Neff calls Phyllis and sets up a meeting at her house. They had been holding secretive meetings at “Jerry’s Market” up until then. Phyllis is prepared, with a handgun tucked away under the cushion of her stuffed chair. Neff tells her he knows she’s been playing him for a sucker, that she was going to run off with the money, but now Keyes isn’t paying off on the insurance, and has Zachette down as the murderer, with her as the accomplice, and  he was getting off this train. Then Phyllis shoots Neff, wounding him in the shoulder. “You can do better than that baby,” he says. As he walks toward her she holds the gun but doesn’t shoot.                                                                      “Don’t tell me you loved me all this time.”                                                       “No, I never loved you, Walter, not you or anybody else. I’m rotten to the heart. I used you just as you said. That’s all you ever meant to me. Until a minute ago, when I couldn’t fire that second shot.

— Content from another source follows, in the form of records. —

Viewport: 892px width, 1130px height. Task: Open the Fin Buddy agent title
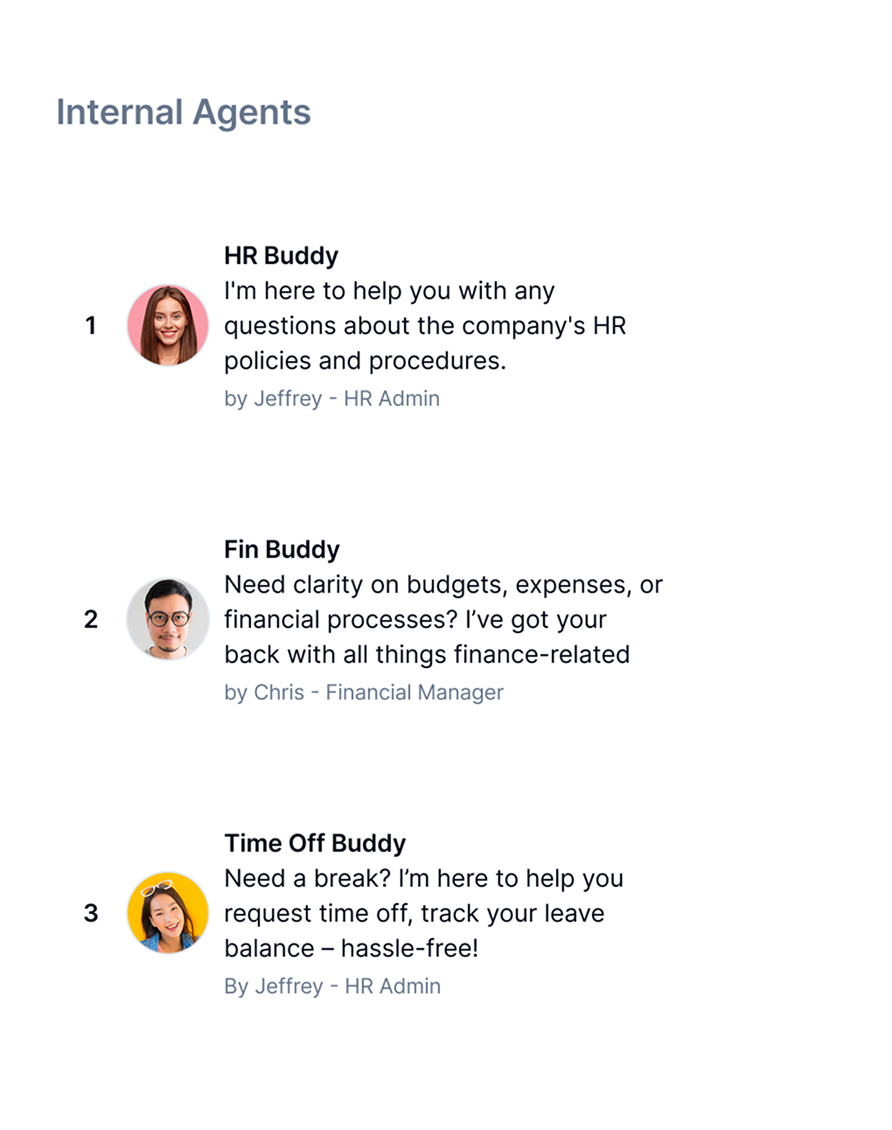282,550
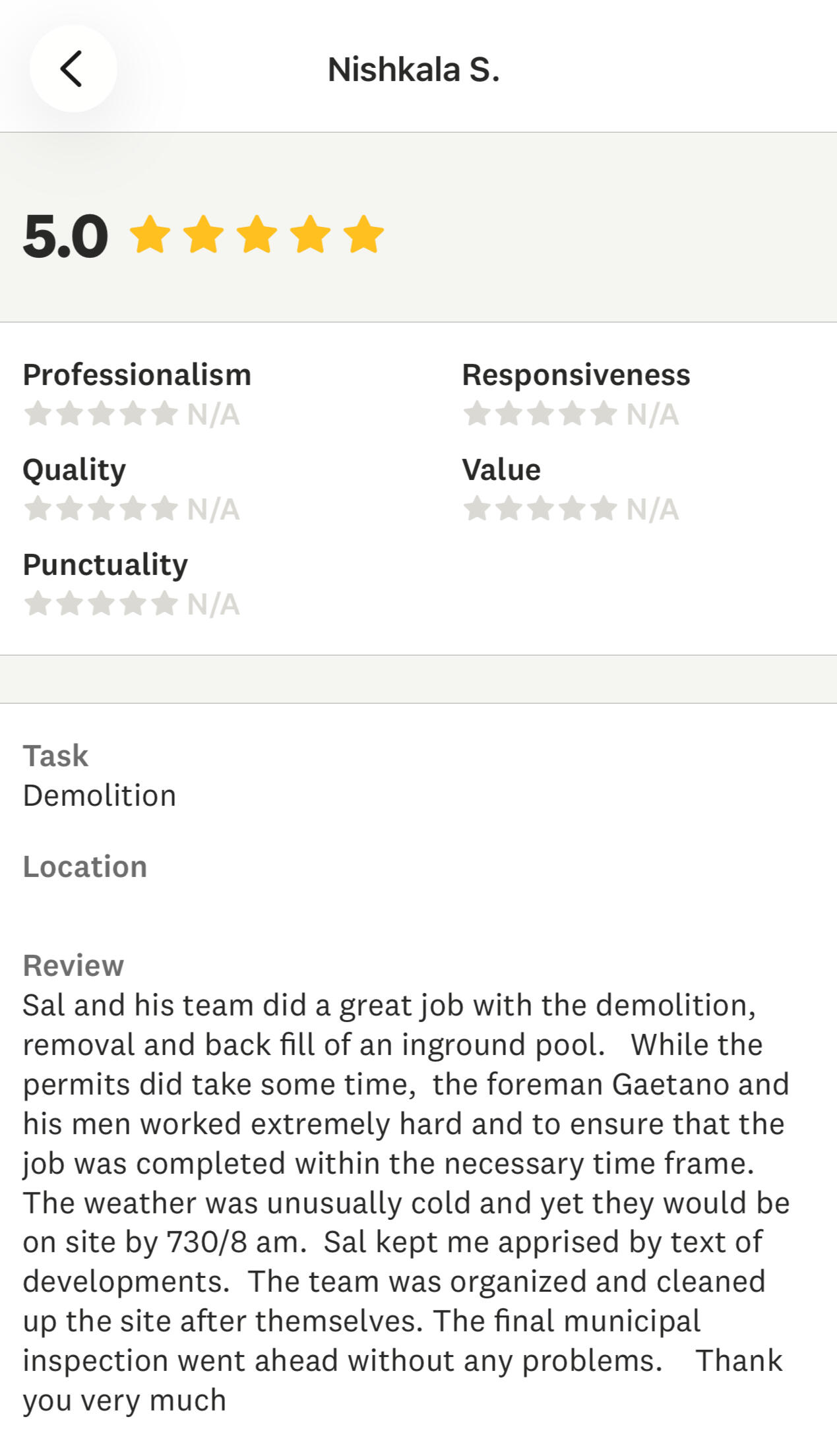Click the review text paragraph
This screenshot has width=837, height=1456.
click(406, 1201)
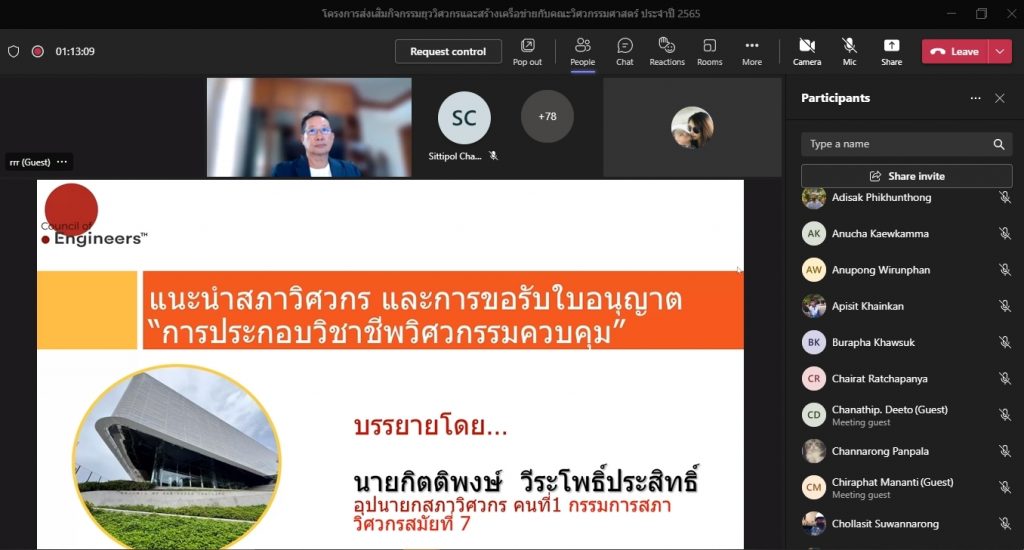1024x550 pixels.
Task: Unmute the Mic
Action: click(849, 51)
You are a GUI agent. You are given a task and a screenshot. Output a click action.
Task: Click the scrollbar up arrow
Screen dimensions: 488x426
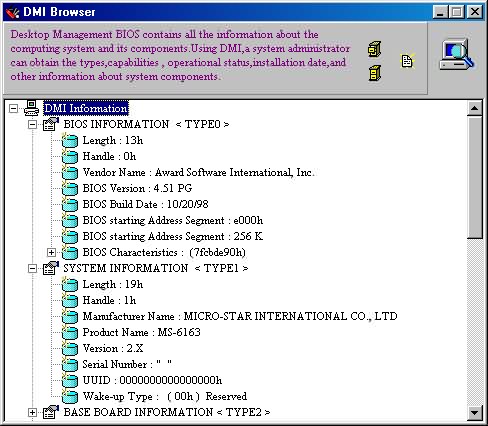tap(474, 108)
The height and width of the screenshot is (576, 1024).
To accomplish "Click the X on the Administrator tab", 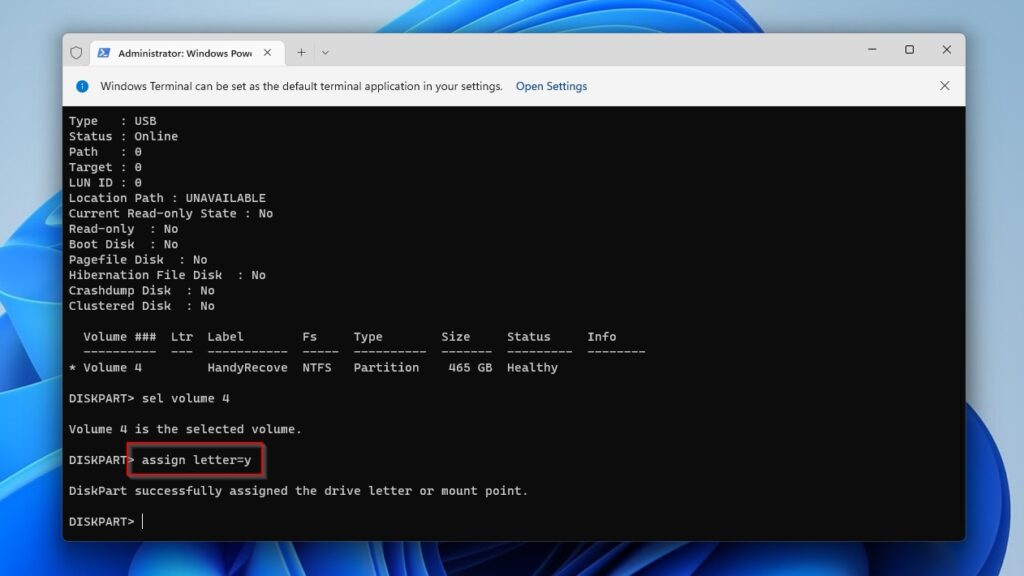I will point(266,52).
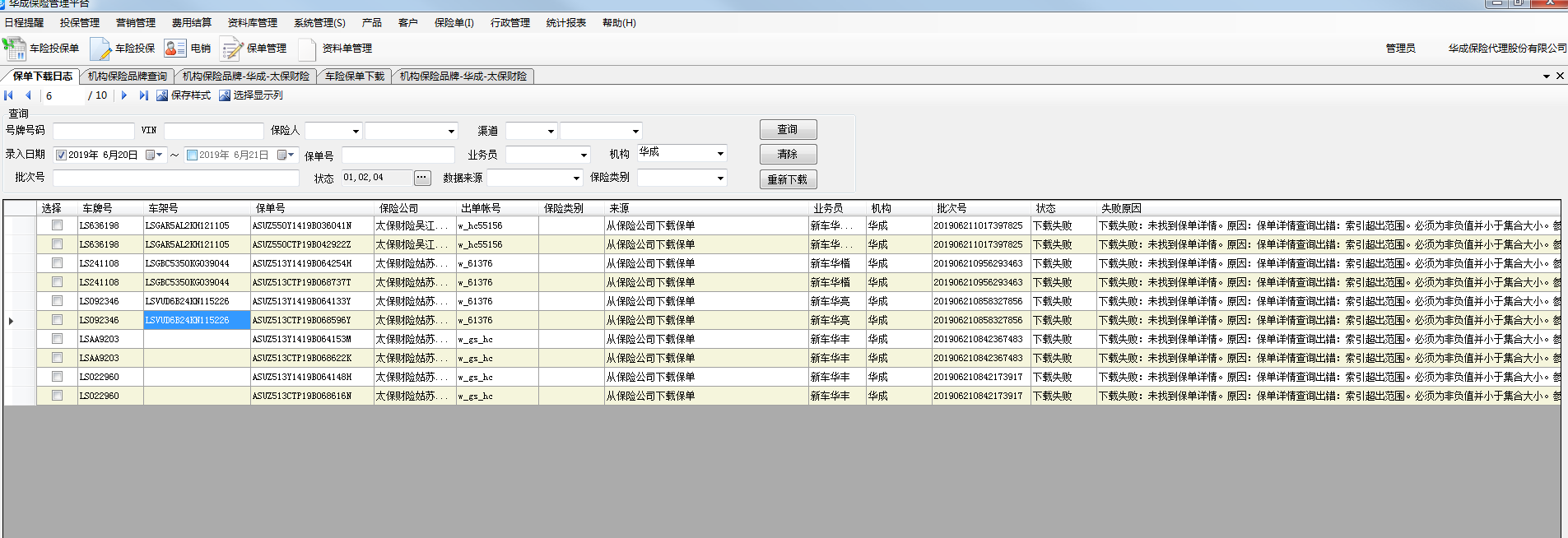Open the 统计报表 menu
This screenshot has height=538, width=1568.
click(565, 23)
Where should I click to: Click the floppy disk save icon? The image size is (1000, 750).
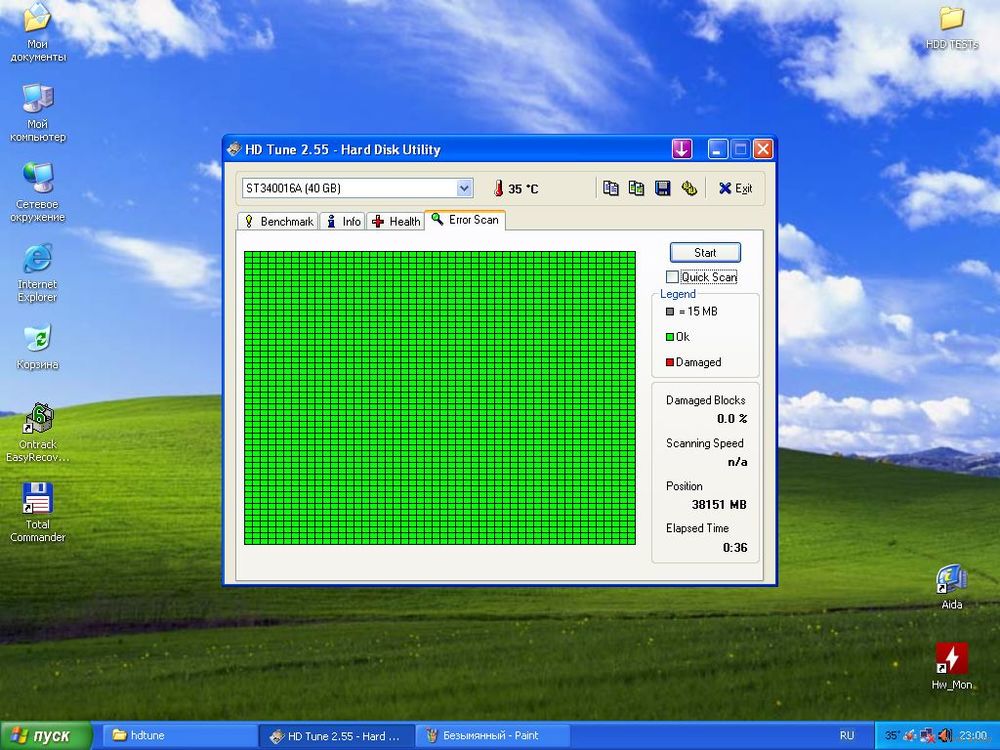(662, 188)
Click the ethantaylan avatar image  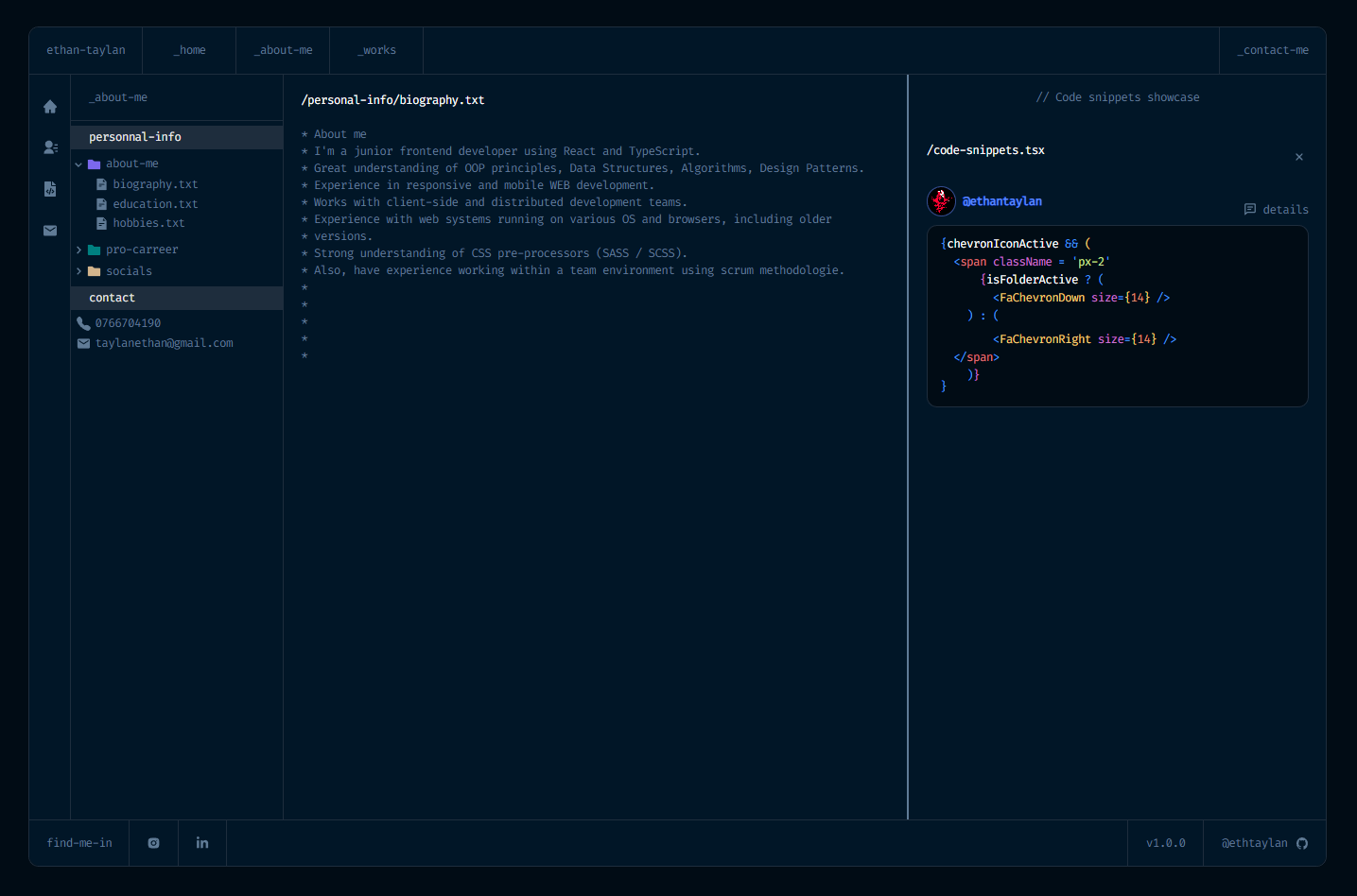941,201
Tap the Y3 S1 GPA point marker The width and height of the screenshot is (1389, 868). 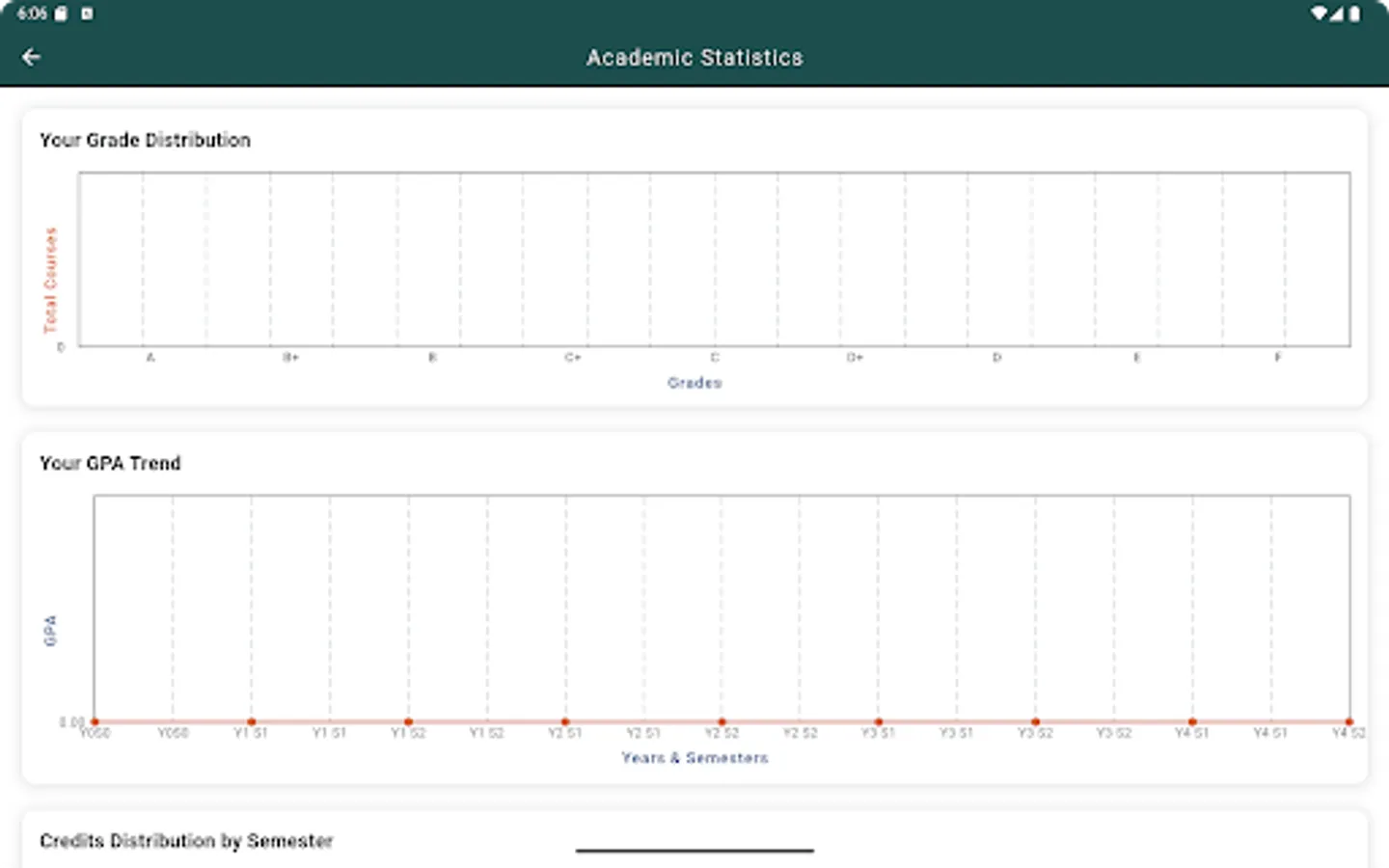click(x=879, y=720)
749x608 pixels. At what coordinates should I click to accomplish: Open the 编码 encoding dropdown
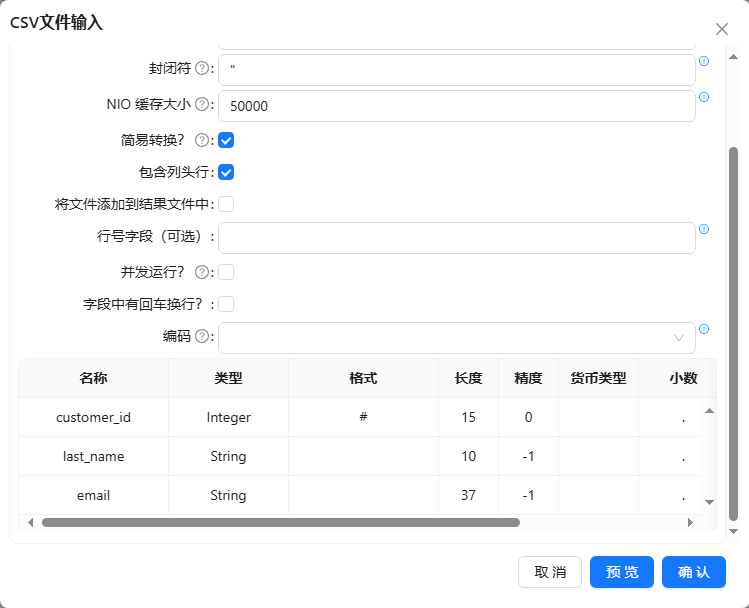pos(456,338)
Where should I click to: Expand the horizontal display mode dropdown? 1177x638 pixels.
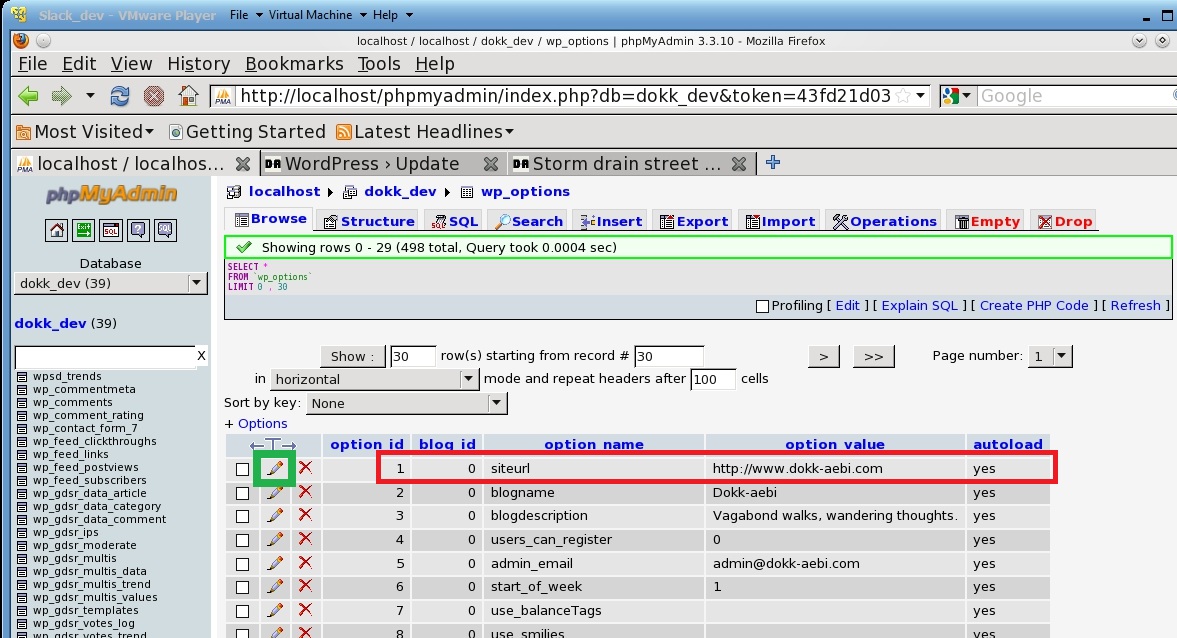tap(469, 380)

I never thought that could happen to me.”                                                                 “Sorry, baby I’m not buying.”

Phyllis has a look of surprise and horror when Neff shoots her, twice. Walter lay her down on the couch, dead. Once outside, Neff runs into Zachette, and tells him to call Lola, who really loves him, and to beat it. Neff then goes on a speed run to where we first saw him, making his confession. Only now, barely holding on as he speaks, Barton Keyes overhears him. Neff asks for time to get to the border, Keyes tells him he won’t make it to the elevator. Indeed, he collapses at the office doorway. Neff props himself up, as Keyes bends down beside him.                                                                                                                                 “You know why you couldn’t figure this one Keyes? I’ll tell you. Cause the guy you were looking for was too close, right across the desk from you.”                                                                                                          “Closer than that, Walter.”                                                                                              “I love you too.” Neff says.

Neff tries to light a cigarette. Keyes does it for him, striking the match with his thumbnail. With Rosza’s now indelible pounding theme music closing out the scene, Double Indemnity comes to its end. It was dialogue like that quoted above and the closing scene that distinguishes  Double Indemnity and makes it sublime among Noir films. An alternate ending had Neff going to the gas chamber (in the book the lovers commit suicide). It tested unpopular and in reality would have compromised the greatness of the ending above.

The look of Barbara Stanwyck as Phyllis Dietrichson is very characteristic in the strict definition of the word. Her blond wig and dark glasses as worn in the last Jerry’s Market scene is often viewed as a clip from the movie. Billy Wilder himself selected the wig from a wig store, rather than to have the more professional studio hair stylist dye and prepare her hair. Some say it was to make Phyllis seem “cheap.” I think it was to emphasize the “costumed” character, playing one of her many roles: wife; seductress; nurse; step-mother; murderess; widow; spy. Edith Head designed her costumes. Barbara and Edith had developed a close relationship since working together on The Lady Eve, Ball of Fire and several other movies. In this period of the early and mid-1940s, Edith had developed a  very flattering silhouette for Barbara, whose slight, long waisted figure was improved with Edith’s designs. Characteristic of the film and also of several films noir are the location shots. Here we see Jerry’s Market at 5330 Melrose Avenue, the “Dietrichson” house at 6301 Quebec Drive in the Hollywood Hills, 5th and Olive for the beginning car scene, 1825 N. Kingsley Drive for Walter Neff’s apartment, and the intersection of Hollywood and Western, among others.

 

Double Indemnity received seven Academy Award nominations, including Best Picture, Director, Actress, Writing, Music, Cinematography and Sound. It won in none of those categories. It received no Best Supporting Actor nomination, which continued Edward G. Robinson’s streak of never having won an Academy Award. The winner of Best Picture that year was Going My Way.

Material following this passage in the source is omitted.